-- Start of Data --

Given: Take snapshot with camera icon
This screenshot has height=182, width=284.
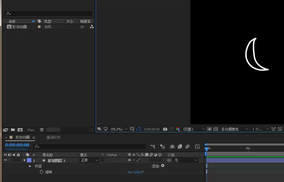Looking at the screenshot, I should [165, 129].
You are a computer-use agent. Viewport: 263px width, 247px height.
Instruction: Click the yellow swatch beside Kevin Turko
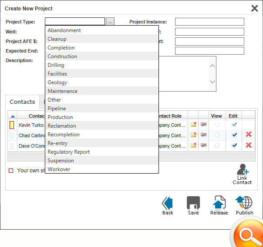point(12,125)
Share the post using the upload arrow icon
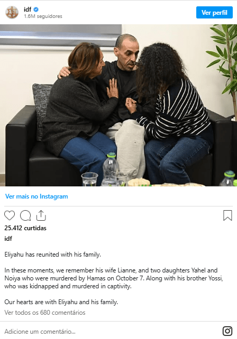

-- End of Data --

§ Request
Please copy the text of every entry above word for word, leaving out the pictures.

§ Exercise answer
Given: Take snapshot with camera icon
This screenshot has height=182, width=284.
Looking at the screenshot, I should [165, 129].
You are a computer-use agent. Viewport: 263px width, 247px height.
Instruction: Click the yellow swatch beside Kevin Turko
point(12,125)
Share the post using the upload arrow icon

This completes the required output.